The main steps of the analysis are presented in the flowchart below:

image

  1. Read quality control and genome assembly: The long reads from the PacBio sequencing are assembled

    Software: Canu

    Input data: PacBio FASTQ files

    Output data: Assembly

    Estimated time: 4,5 h

  2. Assembly quality evaluation

    Software: Quast

    Input data: Assembly

    Output data: Summary report with quality score for the genome assembly

    Estimated time: 15 min

  3. Structural and functional annotation: We get information about the structure and function of different parts of the genome by annotation

    Software: Prokka

    Input data: Assembly

    Output data: Structural and functional information

    Estimated time: 5 min

  4. Synteny comparison: The assembled genome is compared to a closely related reference genome to evaluate the quality of the assembly

    Software: Nucleotide BLAST

    Input data: Nucleotide sequence of assembly & reference genome

    Output data: Alignment score

    Estimated time: 15 min

  5. Differential Expression Analysis:

    A: Mapping of RNA sequence data to the assembled genome

    Software: BWA

    Input data: Assembly & RNA sequence data (paired end reads)

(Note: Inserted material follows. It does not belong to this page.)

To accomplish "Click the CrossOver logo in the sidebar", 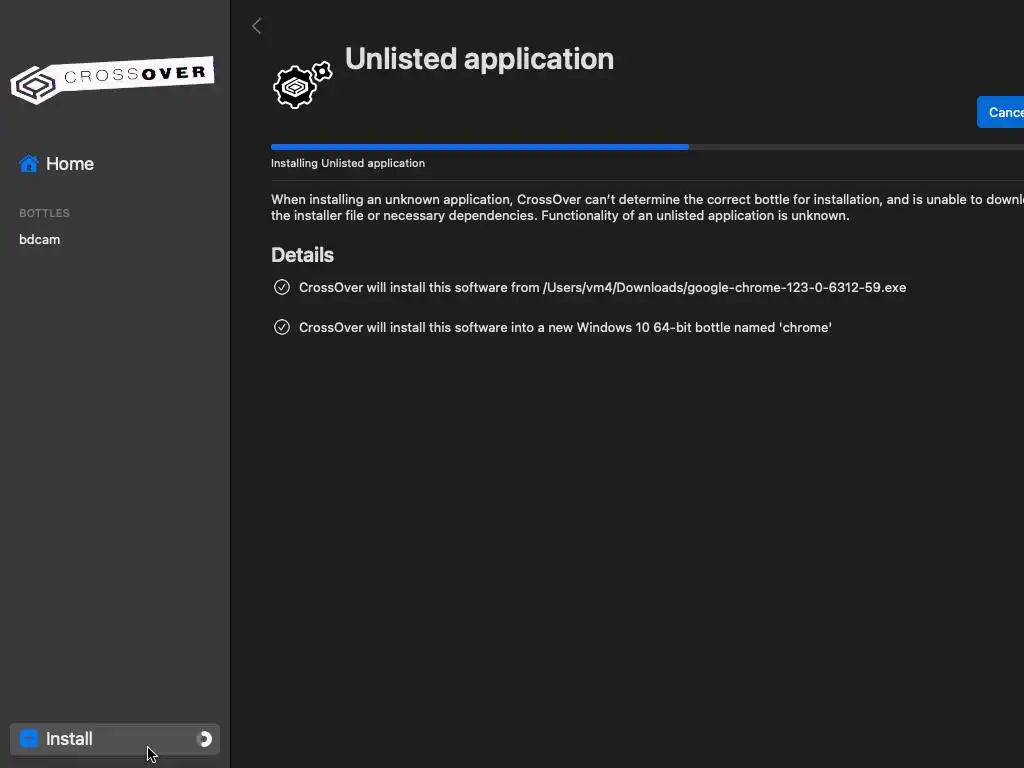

    Output data: Alignment file

    Estimated time: 30 min

    B: Analysis of up- and down regulated proteins by measuring gene expression

    Software: Htseq

    Input data: Alignment file + RNA files

    Output data: Count results of counted mapped reads to your genome

    Estimated time: 2-7 h

    C: Comparison of fold change and plotting of result

    Software: Deseq2

    Input data: Count results of counted mapped reads

    Output data: Differential expression of up- and down regulated genes in the genome

    Estimated time: Variable

    D: Plotting the differential expression results

    Software: Deseq2

    Input data: Differential expression of up- and down regulated genes in the genome

    Output data: Plot

    Estimated time: Variable

  6. Short reads preprocessing: trimming + quality check

    A: Quality check (before and after trimming)

    Software: FastQC

    Input data: Illumina reads (before and after trimming)

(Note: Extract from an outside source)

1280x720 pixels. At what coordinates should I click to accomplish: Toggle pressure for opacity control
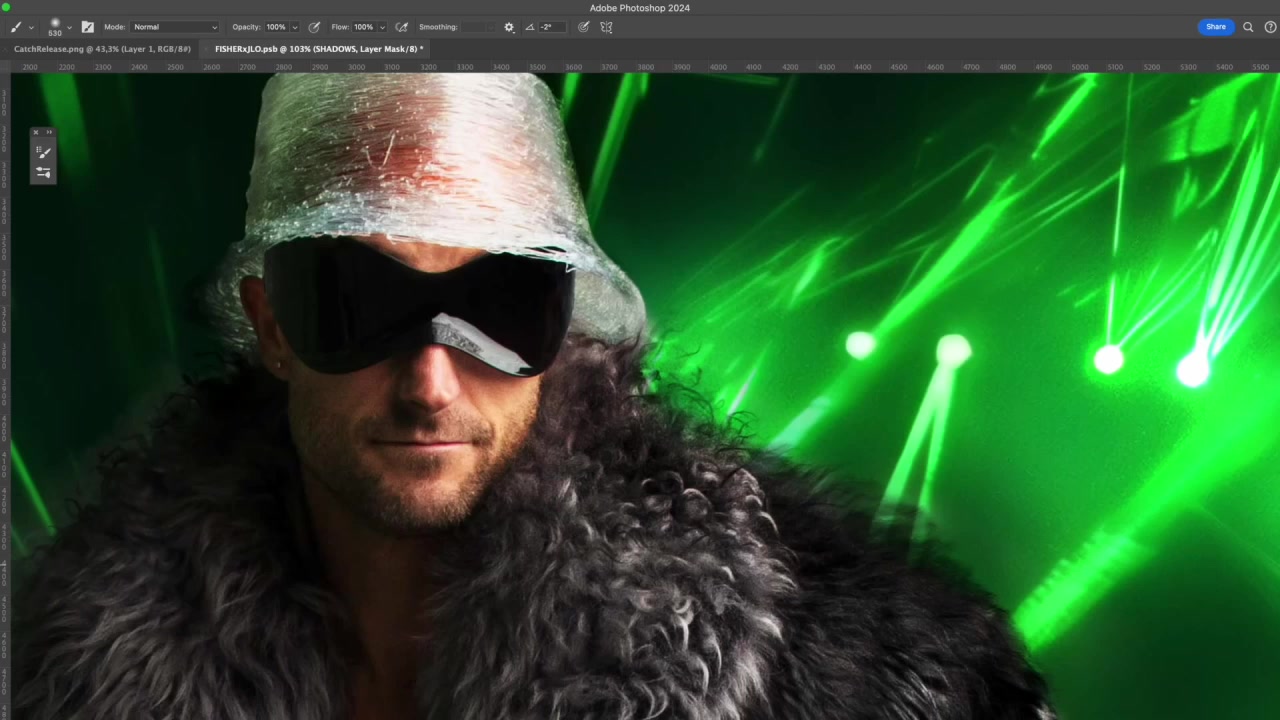[314, 27]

    Output data: Quality score

    Estimated time: 15 min

    B: Trimming

    Software: Trimmomatic

    Input data: Illumina reads

    Output data: Trimmed Illumina reads

    Estimated time: 50 min

If time allows, additional analyses will be performed:

  • Genome assembly with Illumina and Nanopore reads in Spades
  • Additional assembly evaluation using MUMmerplot & BCFtools

Time Frame

Checkpoints:

19/4: Genome assembly & genome annotation finished

27/4: Comparative genomics finished (Synteny)

11/5: Differential expression analysis finished (RNA mapping + fold change comparison + plots)

All analyses should be finished running by 11/5, so that there is enough time to analyze the results and prepare for the final presentation.

Data management and storage

In this project, I will handle DNA and RNA sequence data which might need a lot of storage.

The data will organized separately from the scripts and analyses results. The project will follow a file structure similar to the image below:

image

Where Data contains all data files, Scripts contains all scripts files, Results contain all result files from anlyses, Intermediate contains output files form different analysis steps and Scratch contains temporary files that can be safely deleted or lost.